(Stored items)
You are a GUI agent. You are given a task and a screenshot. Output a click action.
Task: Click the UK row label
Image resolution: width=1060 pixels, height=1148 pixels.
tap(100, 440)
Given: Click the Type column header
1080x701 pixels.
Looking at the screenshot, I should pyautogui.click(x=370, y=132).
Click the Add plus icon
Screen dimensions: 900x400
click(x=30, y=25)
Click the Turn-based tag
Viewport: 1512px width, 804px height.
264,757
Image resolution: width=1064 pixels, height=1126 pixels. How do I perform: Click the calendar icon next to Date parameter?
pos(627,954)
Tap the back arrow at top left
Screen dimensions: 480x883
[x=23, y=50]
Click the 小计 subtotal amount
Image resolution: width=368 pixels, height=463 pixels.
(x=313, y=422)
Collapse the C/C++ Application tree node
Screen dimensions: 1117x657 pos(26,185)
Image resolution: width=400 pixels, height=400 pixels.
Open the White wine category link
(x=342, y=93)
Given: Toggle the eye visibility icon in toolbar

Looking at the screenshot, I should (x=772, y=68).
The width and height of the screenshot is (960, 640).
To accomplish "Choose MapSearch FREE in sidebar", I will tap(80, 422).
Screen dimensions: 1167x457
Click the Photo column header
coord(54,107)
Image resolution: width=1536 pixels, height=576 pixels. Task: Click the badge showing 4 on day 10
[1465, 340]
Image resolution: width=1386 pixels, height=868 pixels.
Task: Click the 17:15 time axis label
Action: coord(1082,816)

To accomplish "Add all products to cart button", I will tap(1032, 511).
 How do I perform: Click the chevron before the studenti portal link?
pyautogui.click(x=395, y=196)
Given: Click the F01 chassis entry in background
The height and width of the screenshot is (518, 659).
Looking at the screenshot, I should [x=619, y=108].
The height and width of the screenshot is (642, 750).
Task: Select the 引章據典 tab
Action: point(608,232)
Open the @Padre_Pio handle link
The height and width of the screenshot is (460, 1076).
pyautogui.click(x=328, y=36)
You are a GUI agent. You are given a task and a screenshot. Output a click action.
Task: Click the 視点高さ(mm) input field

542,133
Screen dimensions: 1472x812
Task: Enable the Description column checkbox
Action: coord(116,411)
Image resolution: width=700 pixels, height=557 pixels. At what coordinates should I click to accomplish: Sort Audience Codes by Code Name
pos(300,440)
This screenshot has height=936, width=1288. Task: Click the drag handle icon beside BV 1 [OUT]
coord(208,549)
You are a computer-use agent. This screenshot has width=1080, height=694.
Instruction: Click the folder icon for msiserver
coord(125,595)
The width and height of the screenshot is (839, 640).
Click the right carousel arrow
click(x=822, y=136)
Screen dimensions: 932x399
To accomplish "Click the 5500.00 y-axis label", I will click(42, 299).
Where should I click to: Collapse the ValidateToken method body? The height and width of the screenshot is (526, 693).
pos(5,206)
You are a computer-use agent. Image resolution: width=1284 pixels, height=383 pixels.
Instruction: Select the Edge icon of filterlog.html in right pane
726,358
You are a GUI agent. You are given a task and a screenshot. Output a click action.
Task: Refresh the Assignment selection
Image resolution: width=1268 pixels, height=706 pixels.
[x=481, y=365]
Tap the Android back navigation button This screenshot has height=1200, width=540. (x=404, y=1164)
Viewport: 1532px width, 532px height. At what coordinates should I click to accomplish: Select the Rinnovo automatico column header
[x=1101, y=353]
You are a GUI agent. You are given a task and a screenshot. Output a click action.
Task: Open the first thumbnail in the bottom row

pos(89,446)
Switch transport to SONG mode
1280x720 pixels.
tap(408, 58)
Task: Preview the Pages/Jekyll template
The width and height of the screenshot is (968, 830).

### EXERCISE INSTRUCTIONS
Copy each line in the entries above where the word "button" shows up.

### WRITTEN ANSWER
To accomplish "Add all products to cart button", I will tap(1032, 511).
Tap the Android back navigation button This screenshot has height=1200, width=540. (x=404, y=1164)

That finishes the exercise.